To – najprościej rzecz ujmując – reżyserska wersja ekskluzywnego hitu z PlayStation 4 o tym samym tytule. Edycja ta dedykowana jest przede wszystkim posiadaczom nowej konsoli, PlayStation 5. Director’s Cut zapewnia bowiem ulepszenia graficzne, dzięki którym gra wykorzystuje możliwości nowego sprzętu.
Co oferuje Ghost of Tsushima: Director’s Cut?

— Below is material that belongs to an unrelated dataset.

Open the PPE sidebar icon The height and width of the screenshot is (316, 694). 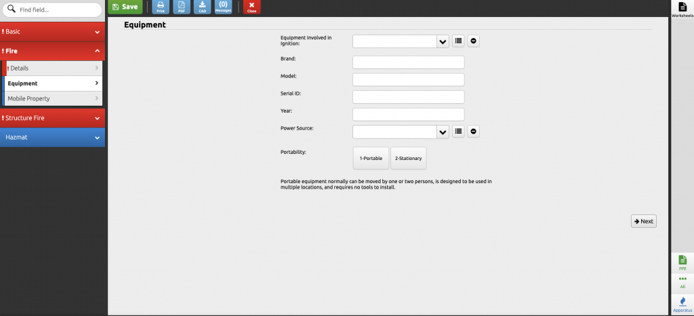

Poza usprawnieniami dla PlayStation 5 Ghost of Tsushima: Director’s Cut zaproponuje również rozszerzenie Iki Island. Jest to minikampania fabularna, w ramach której przyjdzie nam zwiedzić tytułową wyspę Iki. Otrzymamy zupełnie nowy obszar, a także dotąd niewidzianych przeciwników. Główny bohater zaś po raz kolejny będzie musiał zmierzyć się ze swoją przeszłością.
Nasze oczekiwania
Ghost of Tsushima to moja osobista gra roku 2020 i zapowiedź nowej wyspy do odwiedzenia (obowiązkowo razem z nowymi lisami do pogłaskania) bardzo mnie ucieszyła. Studio Sucker Punch wykreowało naprawdę fajny świat, który z przyjemnością zwiedzałem, nawet pomimo lekkiego znużenia innymi grami akcji tego typu. Mam nadzieję, że znajdzie się tam zawartości na dobrych kilkanaście godzin zabawy i że rozszerzenie utrzyma poziom podstawki. Dobry nastrój psuje mi tylko cena tych wszystkich atrakcji. Sony mogło odpuścić sobie żądania pieniędzy oddzielnie za sam dodatek i za upgrade do wersji na PS5. Byłbym znacznie bardziej uradowany, musząc zapłacić jedynie za DLC.
Stranger
O niewielu grach mogę rzec, że się w nich zakochałem – jedną z takowych bez cienia wątpliwości jest Ghost of Tsushima. Pięknie wykreowany świat, bogaty nie tylko w atrakcje wizualne, ale i w ducha orientalnej kultury, to bezdyskusyjny atut wirtualnych przygód Jina Sakai. A teraz może być on jeszcze ładniejszy i zasobny w dodatkowe treści oraz przestrzenie do eksploracji (odpalcie grę i POSPACERUJCIE wśród drzew tracących liście – niezapomniane doświadczenie)! Chociaż jestem zadeklarowanym zwolennikiem koncepcji, w myśl której do grania powinny służyć wyłącznie pecety, przy pozycjach takich jak GoT po prostu cieszę się, że mam w domu też konsolę. Narzekających na decyzje finansowe wydawcy pozdrawiam gestem pukania się w czoło (bo gra zdecydowanie warta jest swojej ceny przy treści i jakości, jakie oferuje), a studiu Sucker Punch mam tylko jedno do powiedzenia: shut up and take my money!